Ein Besuch auf Flor og Fjare – Norwegens Garteninsel im Fjord
Mein etwas verregnetes, aber unvergessliches Erlebnis in Stavanger
Im Sommer 2016 hatte ich die Gelegenheit, eine Kreuzfahrt entlang der norwegischen Küste zu machen. Mein letztes Ziel vor der Heimreise war die charmante Stadt Stavanger. Schon lange bevor die Reise begann, hatte ich einen Bericht über eine ganz besondere Garteninsel gesehen – Flor og Fjare. Als ich entdeckte, dass dorthin ein Ausflug angeboten wurde, war meine Entscheidung schnell gefallen: Das musste ich sehen!
Anreise mit Regen und Regenschirm
Das norwegische Sommerwetter zeigte sich während meiner Reise von seiner rauen Seite – Regen, Wind und Nebel waren ständige Begleiter. Auch am Tag des geplanten Ausflugs war keine Wetterbesserung in Sicht.
Trotzdem stiegen wir voller Vorfreude ins Boot. Immerhin war es beim Ablegen trocken – und in Norwegen weiß man, dass sich das Wetter alle paar Minuten ändern kann.
Kaum auf der Insel angekommen, fing es natürlich wieder an zu regnen. Aber die Norweger sind auf alles vorbereitet: Jeder bekam einen Regenschirm in die Hand, und die Führung konnte beginnen.
Ein Garten, der jedes Jahr neu entsteht
In Gewächshäusern nahe Stavanger werden jährlich rund 50.000 einjährige Pflanzen herangezogen. Ab Mai werden sie per Schiff auf die Insel gebracht und dort neu arrangiert.

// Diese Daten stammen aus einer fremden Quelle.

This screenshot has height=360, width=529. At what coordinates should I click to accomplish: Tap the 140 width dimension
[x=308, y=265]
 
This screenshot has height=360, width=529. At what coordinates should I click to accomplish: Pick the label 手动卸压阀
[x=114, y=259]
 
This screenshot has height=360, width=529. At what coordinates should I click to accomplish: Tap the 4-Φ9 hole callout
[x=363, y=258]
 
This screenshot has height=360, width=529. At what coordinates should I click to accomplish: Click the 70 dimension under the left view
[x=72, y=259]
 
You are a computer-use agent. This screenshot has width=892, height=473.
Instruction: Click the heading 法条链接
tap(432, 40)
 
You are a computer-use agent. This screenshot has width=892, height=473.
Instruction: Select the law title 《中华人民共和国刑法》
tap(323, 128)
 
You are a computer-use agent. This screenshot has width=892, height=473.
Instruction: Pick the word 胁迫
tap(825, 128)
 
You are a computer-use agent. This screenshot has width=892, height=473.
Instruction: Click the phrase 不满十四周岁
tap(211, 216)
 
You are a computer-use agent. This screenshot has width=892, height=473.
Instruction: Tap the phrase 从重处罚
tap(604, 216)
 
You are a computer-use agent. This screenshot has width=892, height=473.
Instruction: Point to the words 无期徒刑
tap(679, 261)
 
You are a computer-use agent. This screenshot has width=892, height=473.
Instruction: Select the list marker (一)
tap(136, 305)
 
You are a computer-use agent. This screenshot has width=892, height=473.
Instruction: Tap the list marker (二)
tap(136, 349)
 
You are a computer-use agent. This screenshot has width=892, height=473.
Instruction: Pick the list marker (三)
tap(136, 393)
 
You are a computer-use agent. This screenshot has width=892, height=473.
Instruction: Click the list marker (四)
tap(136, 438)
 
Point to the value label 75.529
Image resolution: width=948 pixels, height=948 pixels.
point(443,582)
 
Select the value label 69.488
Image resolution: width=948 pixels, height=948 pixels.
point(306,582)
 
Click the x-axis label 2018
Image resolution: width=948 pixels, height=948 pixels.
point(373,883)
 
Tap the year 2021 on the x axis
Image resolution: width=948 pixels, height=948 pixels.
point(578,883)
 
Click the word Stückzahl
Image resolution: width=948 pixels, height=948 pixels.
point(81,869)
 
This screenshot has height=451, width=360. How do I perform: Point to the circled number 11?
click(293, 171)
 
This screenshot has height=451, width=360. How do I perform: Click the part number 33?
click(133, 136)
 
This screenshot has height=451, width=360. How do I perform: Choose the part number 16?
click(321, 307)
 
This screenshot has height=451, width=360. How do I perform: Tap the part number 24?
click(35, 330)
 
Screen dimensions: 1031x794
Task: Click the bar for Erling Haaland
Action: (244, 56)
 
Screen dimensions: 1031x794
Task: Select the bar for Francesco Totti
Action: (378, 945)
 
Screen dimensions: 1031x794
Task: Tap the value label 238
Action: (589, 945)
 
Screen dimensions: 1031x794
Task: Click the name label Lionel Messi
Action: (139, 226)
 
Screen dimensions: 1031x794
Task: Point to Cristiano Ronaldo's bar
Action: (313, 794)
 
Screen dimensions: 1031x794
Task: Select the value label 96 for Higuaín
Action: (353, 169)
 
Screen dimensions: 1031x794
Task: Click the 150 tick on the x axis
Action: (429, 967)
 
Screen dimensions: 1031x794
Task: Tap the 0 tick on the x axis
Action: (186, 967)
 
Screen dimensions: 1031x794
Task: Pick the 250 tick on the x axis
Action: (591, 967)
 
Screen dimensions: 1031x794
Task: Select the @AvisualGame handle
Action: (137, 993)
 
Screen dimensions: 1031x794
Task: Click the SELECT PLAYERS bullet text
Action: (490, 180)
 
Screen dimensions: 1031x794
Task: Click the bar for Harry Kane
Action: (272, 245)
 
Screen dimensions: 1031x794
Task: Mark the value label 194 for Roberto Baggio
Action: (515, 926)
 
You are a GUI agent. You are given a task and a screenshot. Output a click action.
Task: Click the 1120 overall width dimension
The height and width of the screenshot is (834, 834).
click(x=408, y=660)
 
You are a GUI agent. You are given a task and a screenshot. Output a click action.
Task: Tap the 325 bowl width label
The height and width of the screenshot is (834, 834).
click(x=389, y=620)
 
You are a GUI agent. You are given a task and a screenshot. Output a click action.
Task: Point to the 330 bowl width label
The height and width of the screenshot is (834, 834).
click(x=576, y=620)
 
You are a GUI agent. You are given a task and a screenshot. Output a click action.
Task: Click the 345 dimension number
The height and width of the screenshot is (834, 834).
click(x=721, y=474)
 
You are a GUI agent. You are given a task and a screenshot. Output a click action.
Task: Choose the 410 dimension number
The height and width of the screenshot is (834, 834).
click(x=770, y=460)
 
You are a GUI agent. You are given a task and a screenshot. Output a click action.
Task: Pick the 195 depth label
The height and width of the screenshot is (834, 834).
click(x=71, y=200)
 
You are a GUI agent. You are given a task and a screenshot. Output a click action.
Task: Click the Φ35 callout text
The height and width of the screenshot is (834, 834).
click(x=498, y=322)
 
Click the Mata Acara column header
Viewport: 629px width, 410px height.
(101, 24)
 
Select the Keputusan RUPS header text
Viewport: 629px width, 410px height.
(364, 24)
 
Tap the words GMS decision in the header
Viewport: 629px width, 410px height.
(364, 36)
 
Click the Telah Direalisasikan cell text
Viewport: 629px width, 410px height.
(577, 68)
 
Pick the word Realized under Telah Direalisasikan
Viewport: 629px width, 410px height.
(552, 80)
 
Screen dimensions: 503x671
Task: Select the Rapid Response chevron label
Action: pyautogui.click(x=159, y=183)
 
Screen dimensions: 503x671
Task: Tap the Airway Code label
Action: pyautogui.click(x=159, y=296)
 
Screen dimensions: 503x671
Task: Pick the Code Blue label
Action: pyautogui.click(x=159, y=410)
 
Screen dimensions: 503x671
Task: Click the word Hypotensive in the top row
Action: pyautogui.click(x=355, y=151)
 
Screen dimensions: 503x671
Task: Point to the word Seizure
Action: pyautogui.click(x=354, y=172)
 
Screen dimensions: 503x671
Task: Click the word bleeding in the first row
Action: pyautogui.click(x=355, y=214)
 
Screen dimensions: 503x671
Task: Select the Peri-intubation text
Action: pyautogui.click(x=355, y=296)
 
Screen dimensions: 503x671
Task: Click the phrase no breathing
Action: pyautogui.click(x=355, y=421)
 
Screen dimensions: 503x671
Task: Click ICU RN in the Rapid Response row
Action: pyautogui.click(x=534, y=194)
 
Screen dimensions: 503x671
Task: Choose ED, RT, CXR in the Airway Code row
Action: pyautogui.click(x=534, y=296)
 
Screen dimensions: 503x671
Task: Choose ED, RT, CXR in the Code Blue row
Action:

Auf meine Frage, warum keine Stauden verwendet werden, bekam ich eine erstaunlich logische Antwort:
„Nur mit Einjährigen können wir die Farb- und Musterspiele jedes Jahr neu gestalten. Stauden würden das Gesamtbild zu unkontrolliert verändern.“
Das leuchtete mir sofort ein – und zeigt, wie präzise geplant und dennoch kreativ dieser Garten ist.
Farbenpracht trotz grauer Wolken
Obwohl das Wetter an diesem Tag alles andere als freundlich war, blieb die Stimmung heiter. Zwischen Palmen, Begonien, Petunien und Tropenpflanzen fühlte man sich wie in einer anderen Welt.
Selbst im Regen strahlten die Farben – und vielleicht war es genau dieses raue norwegische Licht, das den Garten so besonders wirken ließ.
Ich war schlicht begeistert und hoffe, eines Tages bei Sonnenschein zurückzukehren, um Flor og Fjare noch einmal in seiner ganzen Pracht zu erleben – und natürlich, um noch mehr Fotos zu machen.
Fazit
Trotz Regen war der Besuch auf Flor og Fjare eines meiner schönsten Gartenerlebnisse überhaupt.
Eine Insel, die zeigt, was möglich ist, wenn Leidenschaft, Präzision und Liebe zur Natur aufeinandertreffen.